#### Data extract

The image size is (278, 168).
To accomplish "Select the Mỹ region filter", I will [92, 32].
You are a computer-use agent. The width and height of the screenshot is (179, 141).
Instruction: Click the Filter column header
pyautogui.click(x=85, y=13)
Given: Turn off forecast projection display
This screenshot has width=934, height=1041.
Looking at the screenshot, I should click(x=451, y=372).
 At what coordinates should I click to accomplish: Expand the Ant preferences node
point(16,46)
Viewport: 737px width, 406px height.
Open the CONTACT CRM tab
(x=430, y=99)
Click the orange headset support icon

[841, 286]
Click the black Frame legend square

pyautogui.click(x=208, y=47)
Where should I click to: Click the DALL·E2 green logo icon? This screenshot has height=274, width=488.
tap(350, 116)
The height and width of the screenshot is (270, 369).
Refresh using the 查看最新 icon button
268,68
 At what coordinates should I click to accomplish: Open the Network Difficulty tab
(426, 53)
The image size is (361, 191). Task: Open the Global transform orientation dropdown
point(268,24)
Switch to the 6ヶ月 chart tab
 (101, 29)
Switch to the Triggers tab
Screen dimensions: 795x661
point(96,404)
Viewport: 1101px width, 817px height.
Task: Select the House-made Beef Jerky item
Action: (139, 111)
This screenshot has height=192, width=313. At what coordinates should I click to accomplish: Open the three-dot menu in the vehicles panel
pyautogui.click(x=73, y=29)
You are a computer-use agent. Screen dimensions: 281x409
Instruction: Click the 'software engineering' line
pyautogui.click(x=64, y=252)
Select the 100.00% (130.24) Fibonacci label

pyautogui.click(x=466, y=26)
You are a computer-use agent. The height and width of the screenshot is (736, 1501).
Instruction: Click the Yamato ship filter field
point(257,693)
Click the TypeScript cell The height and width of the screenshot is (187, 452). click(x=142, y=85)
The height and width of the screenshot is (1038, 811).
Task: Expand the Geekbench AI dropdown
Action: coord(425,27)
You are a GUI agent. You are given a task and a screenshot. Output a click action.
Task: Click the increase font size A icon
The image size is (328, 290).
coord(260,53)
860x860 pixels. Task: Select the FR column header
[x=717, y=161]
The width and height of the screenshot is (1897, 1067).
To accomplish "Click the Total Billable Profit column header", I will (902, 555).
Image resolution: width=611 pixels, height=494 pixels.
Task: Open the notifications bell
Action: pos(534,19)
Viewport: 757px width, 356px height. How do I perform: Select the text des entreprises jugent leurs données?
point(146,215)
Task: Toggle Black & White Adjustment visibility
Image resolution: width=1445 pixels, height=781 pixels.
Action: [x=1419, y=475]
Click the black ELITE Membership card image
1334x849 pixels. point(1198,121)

########

◆ Objective
Can you output every line of the material above as a numbered list, skipping the blank lines?

◆ Final answer
1. The image size is (278, 168).
2. To accomplish "Select the Mỹ region filter", I will [92, 32].
3. You are a computer-use agent. The width and height of the screenshot is (179, 141).
4. Instruction: Click the Filter column header
5. pyautogui.click(x=85, y=13)
6. Given: Turn off forecast projection display
7. This screenshot has width=934, height=1041.
8. Looking at the screenshot, I should click(x=451, y=372).
9.  At what coordinates should I click to accomplish: Expand the Ant preferences node
10. point(16,46)
11. Viewport: 737px width, 406px height.
12. Open the CONTACT CRM tab
13. (x=430, y=99)
14. Click the orange headset support icon
15. [841, 286]
16. Click the black Frame legend square
17. pyautogui.click(x=208, y=47)
18. Where should I click to: Click the DALL·E2 green logo icon? This screenshot has height=274, width=488.
19. tap(350, 116)
20. The height and width of the screenshot is (270, 369).
21. Refresh using the 查看最新 icon button
22. 268,68
23.  At what coordinates should I click to accomplish: Open the Network Difficulty tab
24. (426, 53)
25. The image size is (361, 191). Task: Open the Global transform orientation dropdown
26. point(268,24)
27. Switch to the 6ヶ月 chart tab
28.  (101, 29)
29. Switch to the Triggers tab
30. Screen dimensions: 795x661
31. point(96,404)
32. Viewport: 1101px width, 817px height.
33. Task: Select the House-made Beef Jerky item
34. Action: (139, 111)
35. This screenshot has height=192, width=313. At what coordinates should I click to accomplish: Open the three-dot menu in the vehicles panel
36. pyautogui.click(x=73, y=29)
37. You are a computer-use agent. Screen dimensions: 281x409
38. Instruction: Click the 'software engineering' line
39. pyautogui.click(x=64, y=252)
40. Select the 100.00% (130.24) Fibonacci label
41. pyautogui.click(x=466, y=26)
42. You are a computer-use agent. The height and width of the screenshot is (736, 1501).
43. Instruction: Click the Yamato ship filter field
44. point(257,693)
45. Click the TypeScript cell The height and width of the screenshot is (187, 452). click(x=142, y=85)
46. The height and width of the screenshot is (1038, 811).
47. Task: Expand the Geekbench AI dropdown
48. Action: coord(425,27)
49. You are a GUI agent. You are given a task and a screenshot. Output a click action.
50. Task: Click the increase font size A icon
51. The image size is (328, 290).
52. coord(260,53)
53. 860x860 pixels. Task: Select the FR column header
54. [x=717, y=161]
55. The width and height of the screenshot is (1897, 1067).
56. To accomplish "Click the Total Billable Profit column header", I will (902, 555).
57. Image resolution: width=611 pixels, height=494 pixels.
58. Task: Open the notifications bell
59. Action: pos(534,19)
60. Viewport: 757px width, 356px height. How do I perform: Select the text des entreprises jugent leurs données?
61. point(146,215)
62. Task: Toggle Black & White Adjustment visibility
63. Image resolution: width=1445 pixels, height=781 pixels.
64. Action: [x=1419, y=475]
65. Click the black ELITE Membership card image
66. 1334x849 pixels. point(1198,121)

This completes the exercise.